Several homes were without electricity on June 6 after three power distribution units in Bratislava had to be turned off because of flooding, Jana Pohánková from the press department of the Západoslovenská Distribučná company told SITA.
She added that the distribution units in Kližská Nemá and Patince, both in the Komárno district, and in Gabčíkovo in the Dunajská Streda district also had to be shut down.
Other parts of Slovakia also affected
In addition to Bratislava, other towns and villages located near the Danube also prepared for rising water levels, which were expected to strike the area on June 8 and 9. The most endangered sites were Gabčíkovo, Medveďov, Komárno and Štúrovo. Because of the risk of flooding, several roads in Bratislava, Trnava and Nitra Regions were closed, and the police imposed several restrictions for areas close to the Danube.
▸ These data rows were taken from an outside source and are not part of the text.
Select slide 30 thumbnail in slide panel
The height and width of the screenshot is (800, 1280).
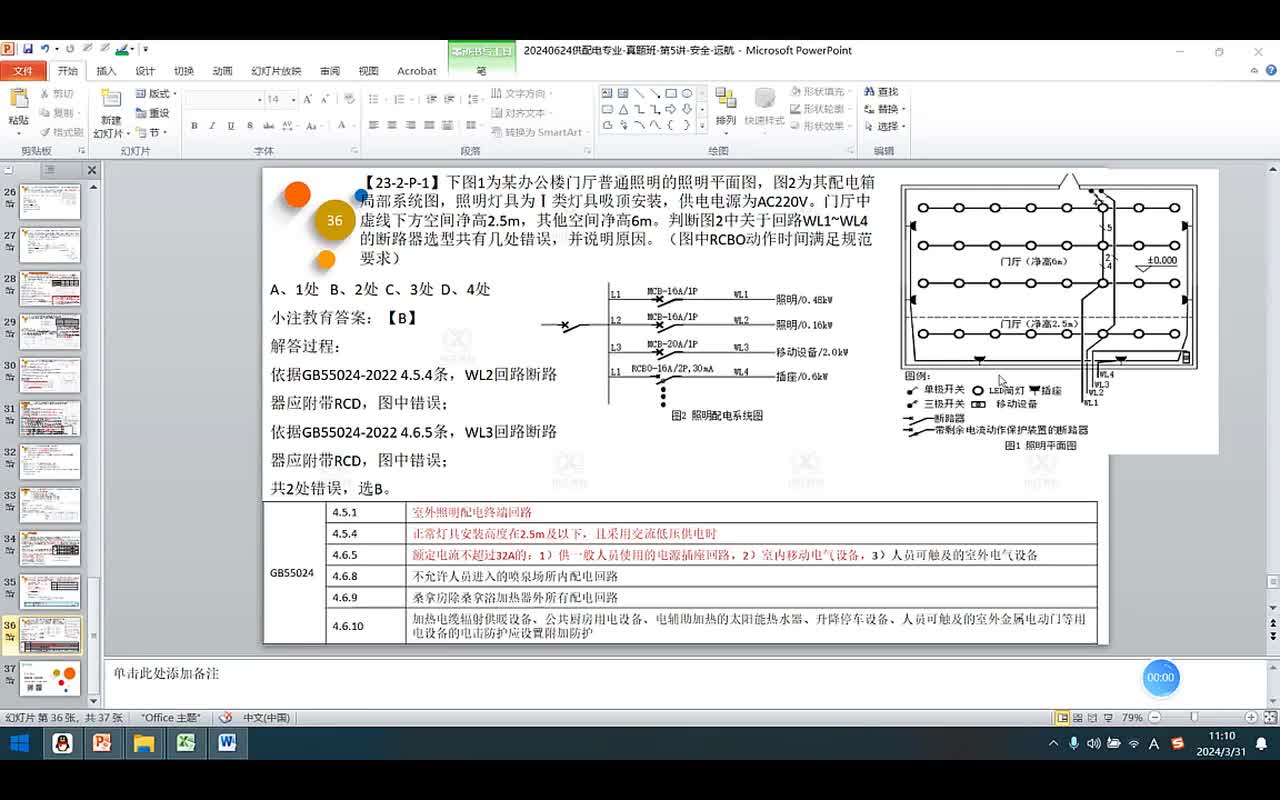coord(50,375)
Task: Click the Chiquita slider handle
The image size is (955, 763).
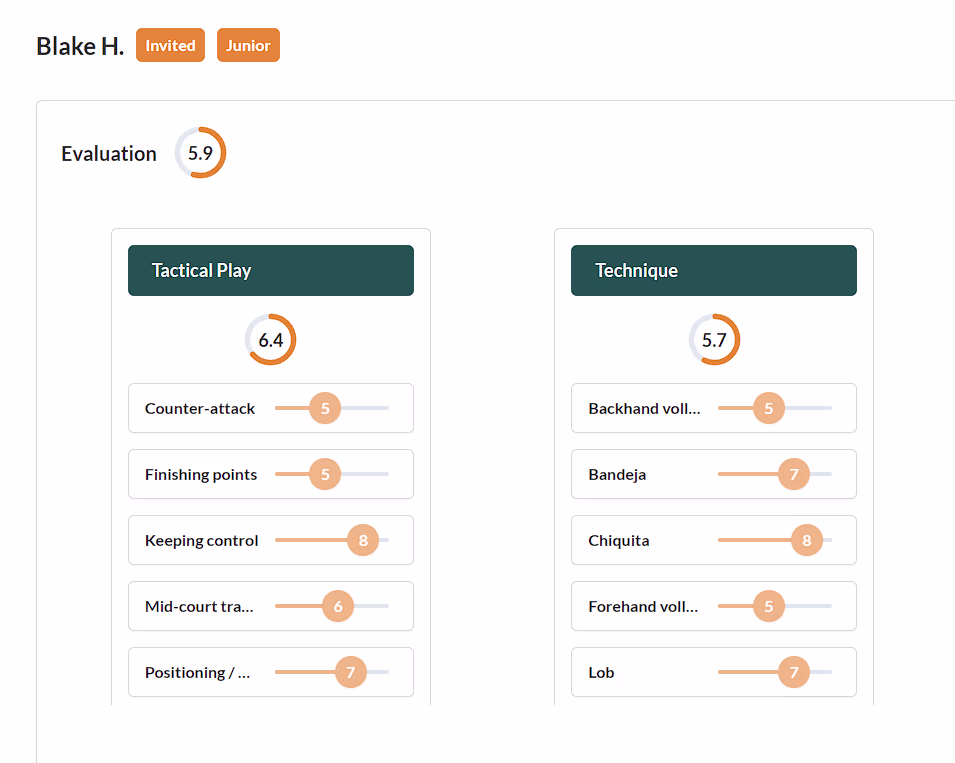Action: tap(807, 540)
Because of the rising water level of the Morava River, people from Devínska Nová Ves were forced to protect their homes with sandbags. Dušan Dvoran, mayor of Vysoká pri Morave, which is also located by the river, was even considering evacuating its inhabitants since the majority of the village was flooded, SRo reported.
Possible changes in laws
The floods could result in changes to the rules about when it is appropriate to call for rescuers when it becomes known that a certain area will be hit by a natural catastrophe, with the aim of being as well-prepared as possible against the potential consequences of the disaster, Interior Minister Robert Kaliňák said on June 5. Currently, the steps taken by rescue forces are connected to the individual degrees of flood warnings.
“Regarding the exchange of information we have today, we assume that it will be necessary to make the changes also in order to send for more forces during the preparation [for the disaster] in the near future,” Kaliňák said, as quoted by SITA, when visiting Devín, in which he coordinated the activities of rescuers.
The minister explained that under the new rules it will be possible to prepare for the catastrophe as soon as information about an increase in the level of rivers is received.